Last week Gonzaga’s air of invincibility seemed in question for the first time in the Zags’ so-far undefeated season.
For the first time this Gonzaga team was legitimately challenged, and by a team that should on paper have no business hanging with the No. 1-ranked Zags. That said, the Saint Mary’s Gaels aren’t a team you can just look at on paper when they play Gonzaga. They’re the Zags’ arch-rival and they know Gonzaga better than any team in the country possibly could.
Randy Bennett’s team controlled their game at home on Saturday against Gonzaga like no team has to this point this season. This is nothing new. Think back to two seasons ago when Saint Mary’s upset Gonzaga in the WCC Tournament Final to clinch a bid to the NCAA Tournament. They won 60-47 in that game by just mucking things up on both ends. The best defensive team in the sport, Virginia, couldn’t do that this year against Gonzaga, but Saint Mary’s knew how. As a result, they may have put down a blueprint for other teams to copy.

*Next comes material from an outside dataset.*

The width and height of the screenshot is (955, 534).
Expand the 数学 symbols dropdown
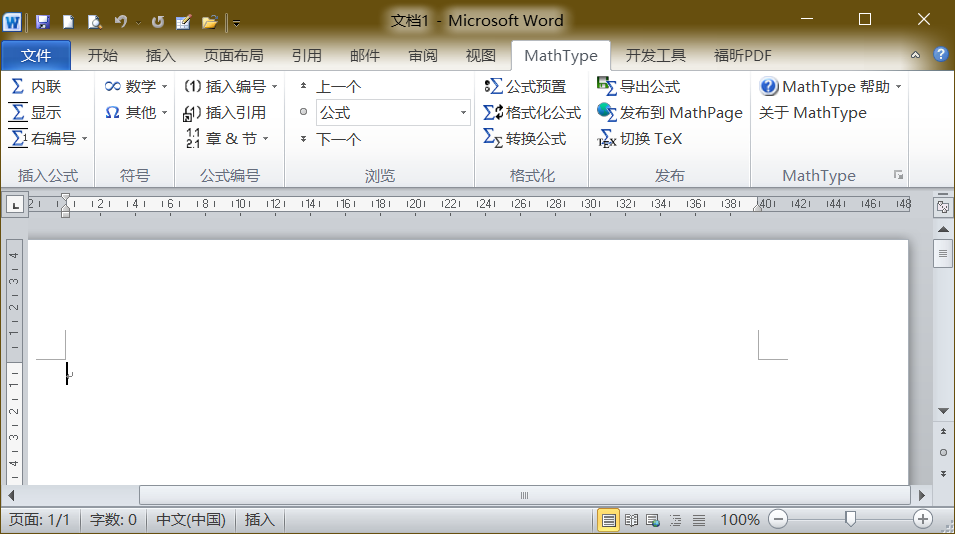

Gonzaga’s been a blistering offensive team this season. They’ve spent the whole year as the most efficient offense in the nation and averaged at least 85 points per game before Saturday’s match with Saint Mary’s. The Gaels held them to 73. And how they did that is what’s concerning.

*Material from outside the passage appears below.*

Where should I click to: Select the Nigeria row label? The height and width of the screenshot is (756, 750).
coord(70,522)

So far this season Gonzaga is averaging 1.24 points per possession on offense. Against Saint Mary’s that number dropped to 1.09 points per possession. Break it down further, though, and it gets worse. According to Jack Gilles of JG Trends the Gaels held Gonzaga to just 0.99 points per possession when the Zags needed more than 10 seconds of offense and a paltry 0.71 when the shot clock ticked past 20 seconds.
Sure, no other team has done this, and of course, Saint Mary’s knows Gonzaga as well as anyone. But still, the Gaels took Gonzaga out of its run-and-gun approach and stifled them significantly when they did.
That’s a plan other teams will certainly try, at the very least, to follow. Whether other teams can mimic Saint Mary's approach is yet to be determined. And of course, despite the Gaels’ best shot, the Zags still came out on top.
Saint Mary’s showed that it is possible to break Gonzaga’s elite offense. It’s possible to slow down what is normally the most high-powered team in the sport. Overall, the Zags are so good that it shouldn’t matter. On Saturday, it didn’t. But this is a vulnerability.
A week prior to the Saint Mary’s game Gonzaga beat Portland 116-88. That’s a massive margin of victory, and scoring over 100 points in a game is hard to argue against. But, Portland scored 88 points. Portland is really bad. Their two best games this season came against teams from below the Division I level, and they weren’t much better against them than they were in their best game against a Division I team, and yes, that team happened to be Gonzaga.
Defensively Gonzaga is at a place where it’s allowing a putrid Portland offense to score 88 points. It’s allowing a familiar, but not good, Saint Mary’s defense to stifle it. So far, the Zags’ offense has been good enough to overcome those issues. Eventually though, especially come tournament time, it's going to become a serious gamble to allow teams to score in the 80s. Especially if teams learn how to keep Gonzaga in the 70s.
So far this season only one team has learned to do the former, and few to do the latter, while none have done both. Which I suppose is a happy place to be as a fan, for now at least.